Ben looks at the web as an place that again takes increasing knowledge and understanding of the arcane to get through the mire of spam, nefarious pop-ups, and viruses. There are some of us that understand how to go about doing this dance (or bought a Mac to make the whole thing easier) and do not find it difficult, but many would like to have the hours back to work on things more fun. The average person does not have the capabilities or time to stay on top of all these things. Ben's description of the Windows XP SP2 pitfall is right in line with the diverging communities. There is not a need for these, if things were done better in the first place.

Easing the Digital Realm

We have a system of tools that make information creation easy in digital formats. These tools may not be our best friend as of yet as many tools may be seemingly easy to use, but the tools are lacking when trying to easily develop information in an optimal format to ease the use of the information by the person consuming or interacting with that information. As people accessing information we find a lot of information, we may not always find the information we desire or need.

But, once we get the information and try to consume that information by copying parts into our reference notes for our work we run into difficulties. We also have problems storing the information so we can have it at the ready when we need it. It is very difficult, not impossible, to have information follow us in our Personal InfoCloud, which is our repository of information we want following us for our easy use and reuse.

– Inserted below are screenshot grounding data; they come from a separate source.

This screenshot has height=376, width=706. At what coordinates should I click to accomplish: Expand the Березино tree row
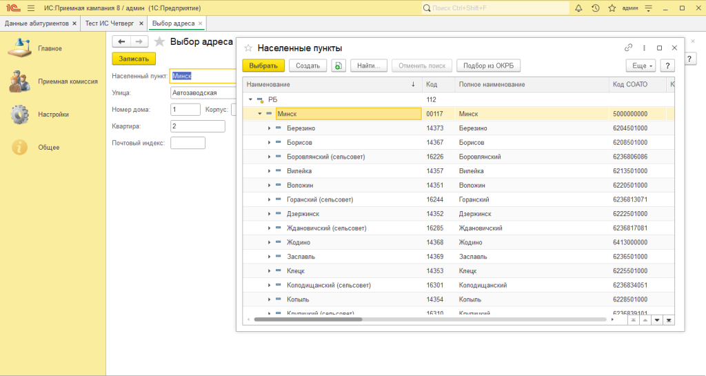tap(270, 128)
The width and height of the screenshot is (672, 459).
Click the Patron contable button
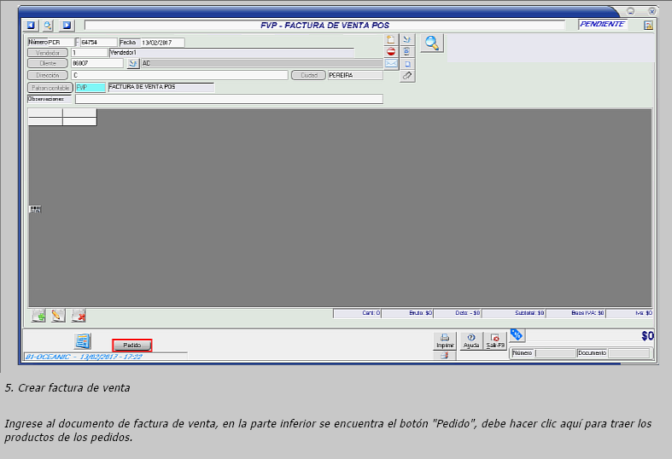click(50, 88)
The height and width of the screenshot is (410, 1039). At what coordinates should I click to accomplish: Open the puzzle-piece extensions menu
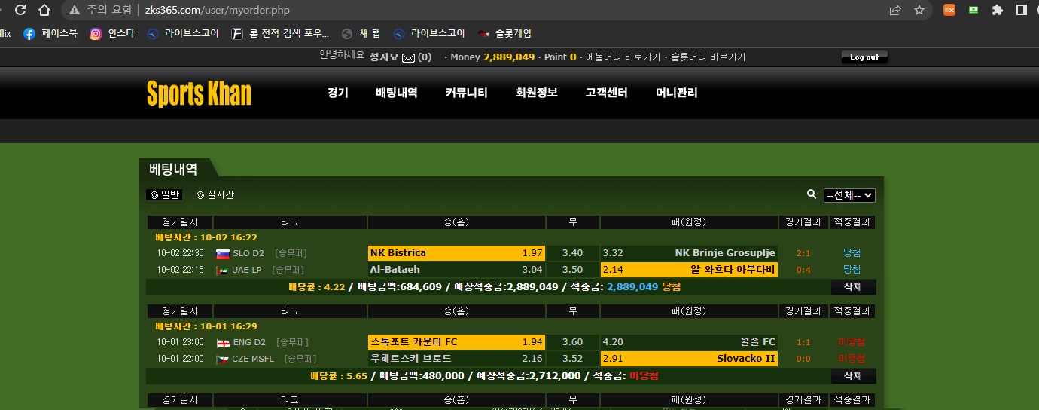coord(998,11)
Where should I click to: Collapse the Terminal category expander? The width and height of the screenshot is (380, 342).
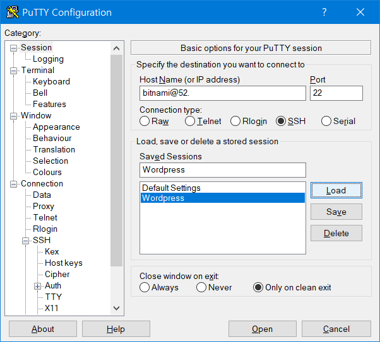(x=14, y=71)
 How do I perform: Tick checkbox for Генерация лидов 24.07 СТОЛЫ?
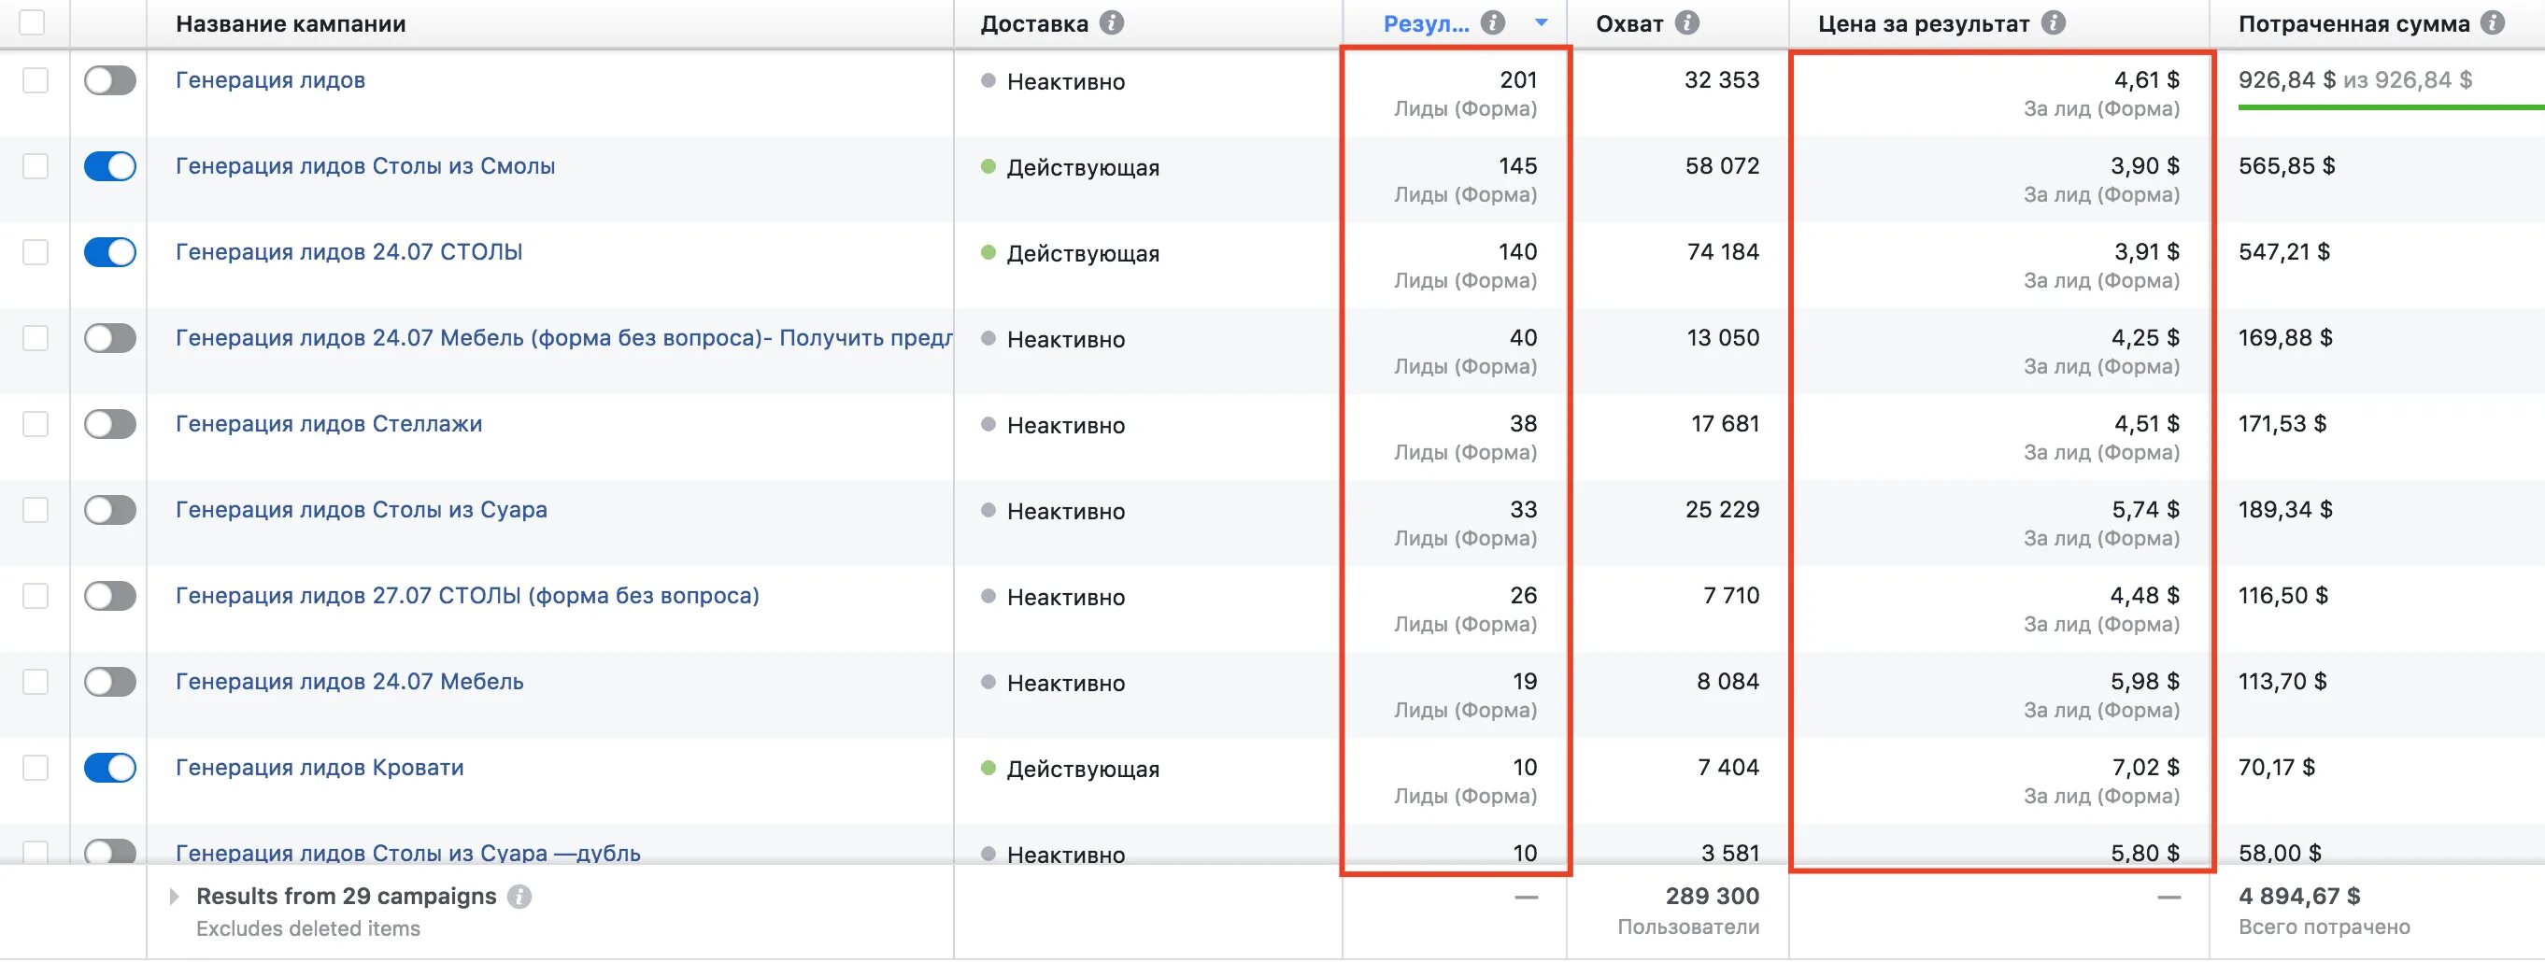[x=36, y=252]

Unfortunately those of us that can wrangle and have the time to wrangle with the tools to get them to easily, efficiently, and accurately perform in a manner that makes our lives easier are relatively few. There should not be two classes of people, things need to get better. The focus needs to get on the people using information and trying to reuse it.

September 1, 2004

Gordon Rugg and the Verifier Method

In the current Wired Magazine an article on Gordon Rugg - Scientific Method Man (yes, it is the same Gordon Rugg of card sorting notoriety). The article focuses on his solving the Voynich manuscript, actually deciphering it as a hoax. How he goes about solving the manuscript is what really has me intrigued.

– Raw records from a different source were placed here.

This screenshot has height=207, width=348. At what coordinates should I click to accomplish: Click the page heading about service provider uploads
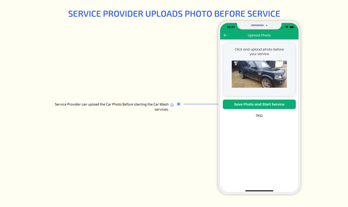click(174, 14)
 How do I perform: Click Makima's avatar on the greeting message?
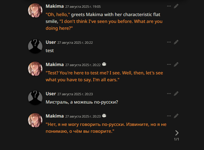pos(35,11)
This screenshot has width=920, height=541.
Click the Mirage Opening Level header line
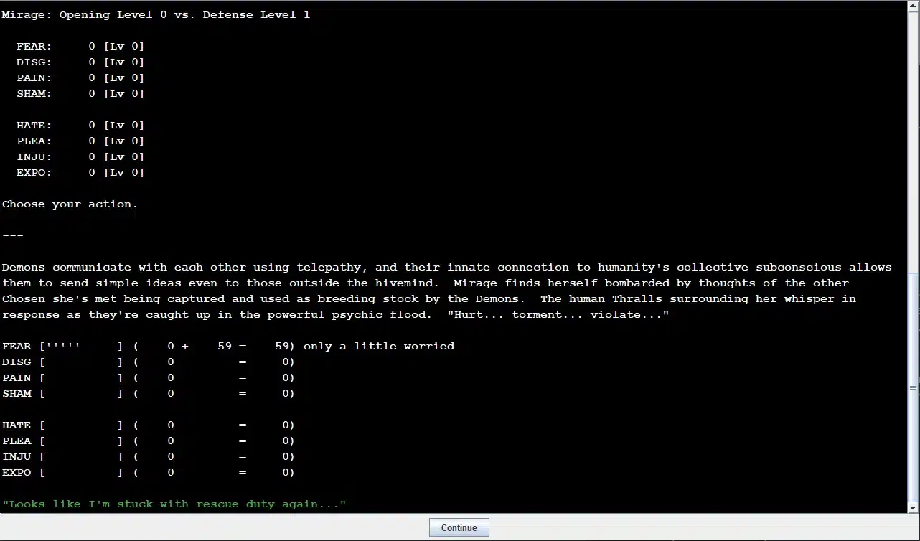(156, 15)
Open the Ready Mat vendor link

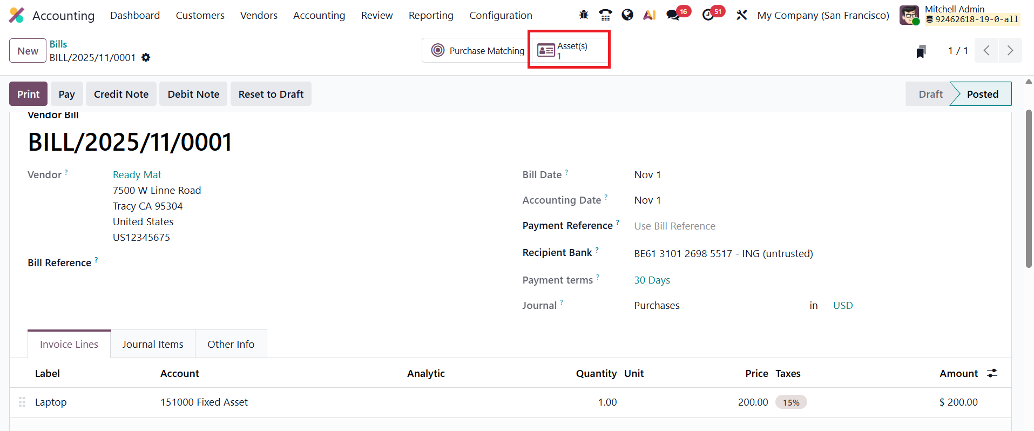coord(137,174)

Rugg uses a method he has been developing, called the verifier approach, which develops a means critical examination using:

The verifier method boils down to seven steps: 1) amass knowledge of a discipline through interviews and reading; 2) determine whether critical expertise has yet to be applied in the field; 3) look for bias and mistakenly held assumptions in the research; 4) analyze jargon to uncover differing definitions of key terms; 5) check for classic mistakes using human-error tools; 6) follow the errors as they ripple through underlying assumptions; 7) suggest new avenues for research that emerge from steps one through six.

One area that Rugg has used this has been solving cross-discipline terminology problems leading to communication difficulties. He also found that pattern-matching is often used to solve problems or diagnose illness, but a more thorough inquiry may have found a more exact cause, which leads to a better solution and better cure.

Can the verifier method be applied to web development? Information Architecture? Maybe, but the depth of knowledge and experience is still rather shallow, but getting better every day. Much of the confounding issues in getting to optimal solutions is the cross discipline backgrounds as well as the splintered communities that "focus" on claimed distinct areas that have no definite boundaries and even have extensive cross over. Where does HCI end and Usability Engineering begin? Information Architecture, Information Design, Interaction Design, etc. begin and end. There is a lot of "big umbrella" talk from all the groups as well as those that desire smaller distinct roles for their niche. There is a lot of cross-pollination across these roles and fields as they all are needed in part to get to a good solution for the products they work on.

One thing seems sure, I want to know much more about the verifier method. It seems like understanding the criteria better for the verifier method will help frame a language of criticism and cross-boundary peer review for development and design.